§ TASK OBJECTIVE: Return exactly, please, the lines from the one containing "You are a computer-use" to the last line of the entries below, and nothing else, leaving pictures out.

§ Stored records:
• • • •

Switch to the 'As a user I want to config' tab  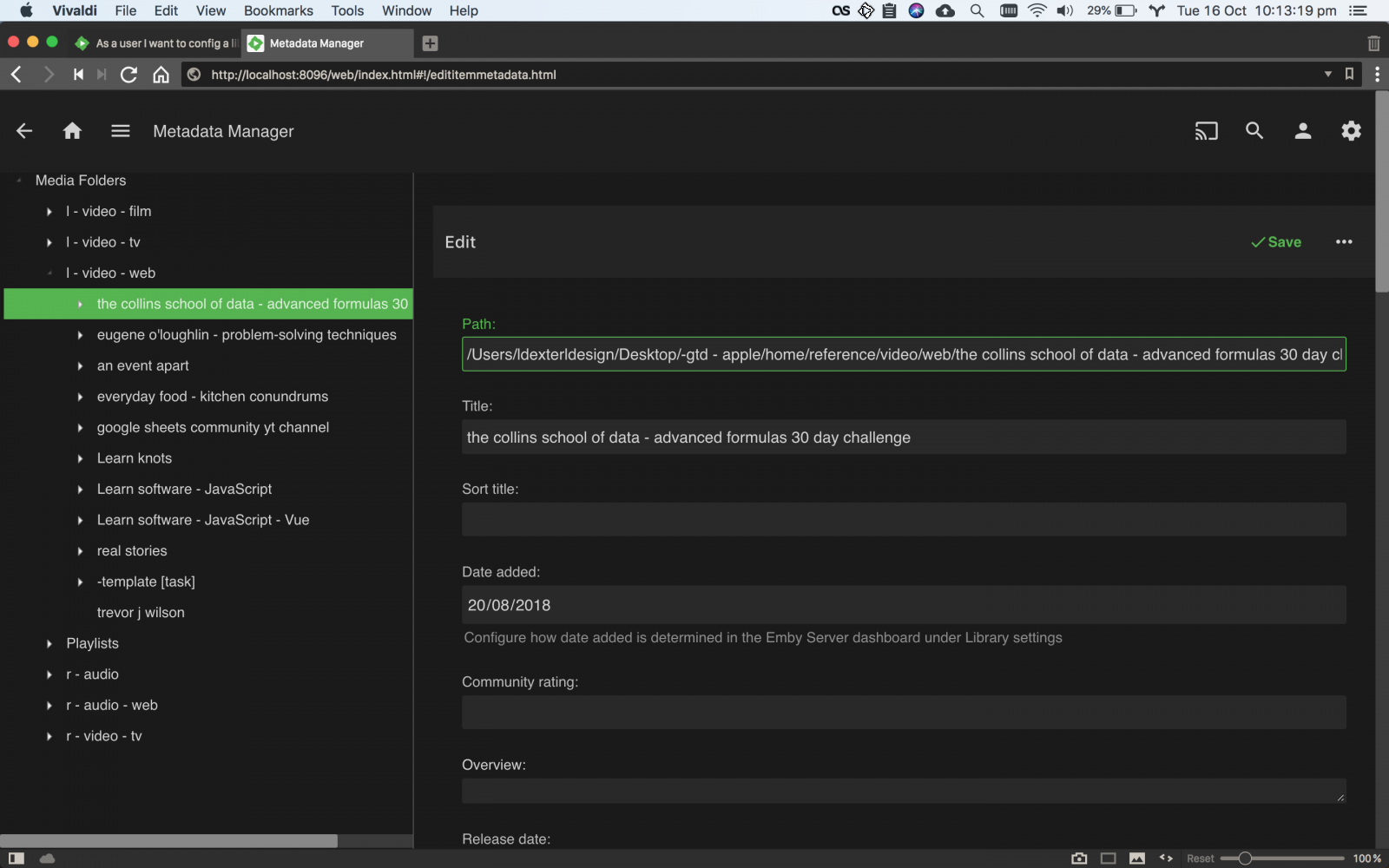(x=156, y=43)
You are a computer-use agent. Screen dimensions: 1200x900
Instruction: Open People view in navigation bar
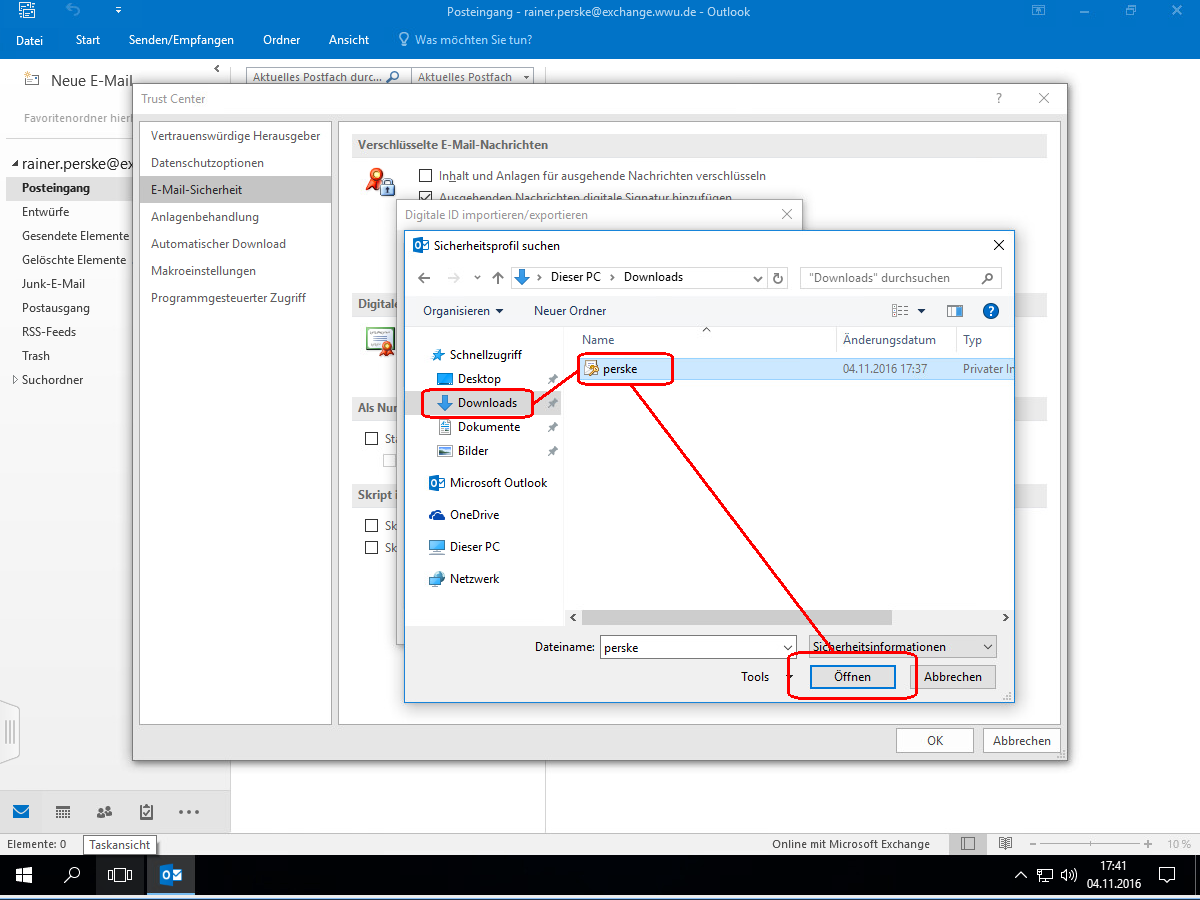coord(104,811)
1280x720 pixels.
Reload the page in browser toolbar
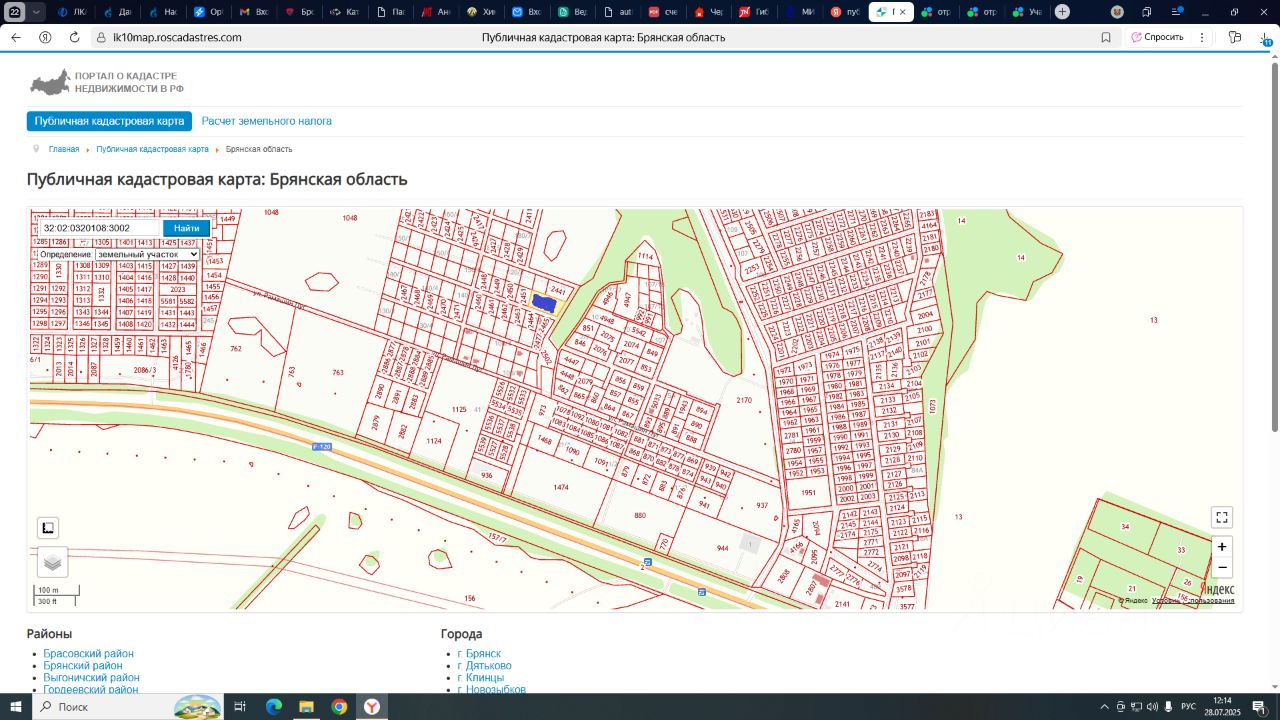pos(74,37)
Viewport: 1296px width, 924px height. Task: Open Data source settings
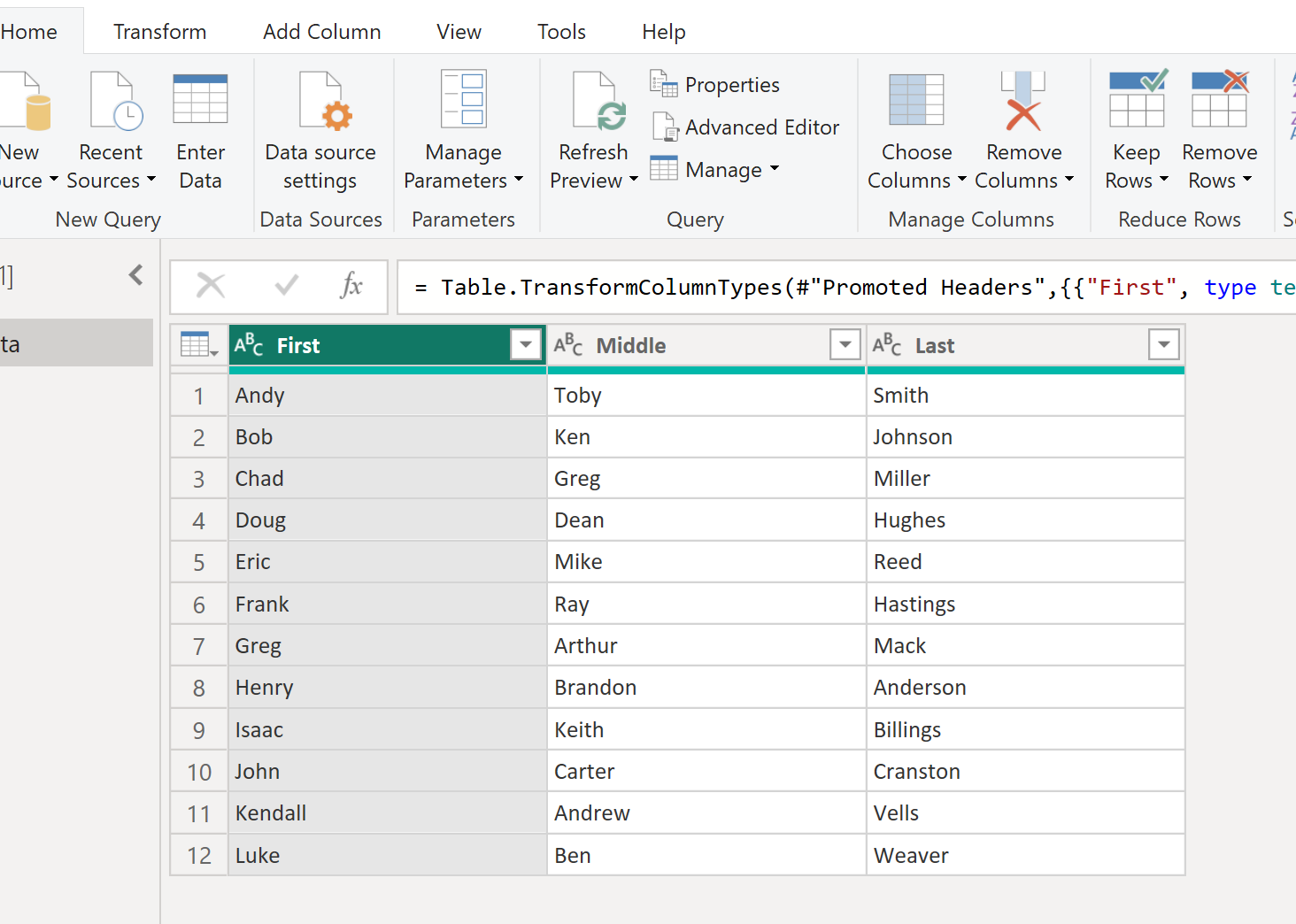[320, 128]
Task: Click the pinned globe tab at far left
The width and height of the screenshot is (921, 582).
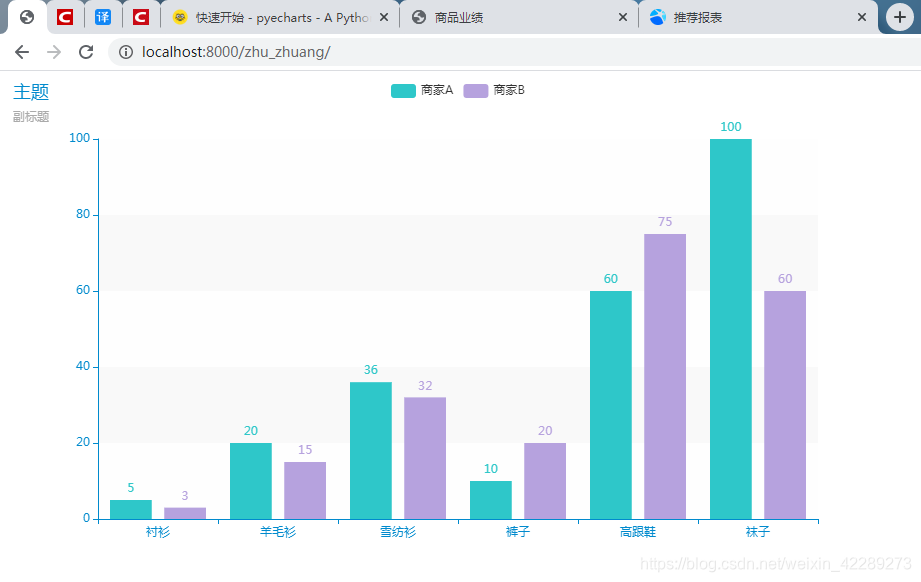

• • • •

§ ANSWER BOX:
You are a computer-use agent. Screen dimensions: 1200x900
Instruction: Open People view in navigation bar
coord(104,811)
1280x720 pixels.
Reload the page in browser toolbar
pos(74,37)
Viewport: 1296px width, 924px height. Task: Open Data source settings
[320, 128]
Task: Click the pinned globe tab at far left
The width and height of the screenshot is (921, 582).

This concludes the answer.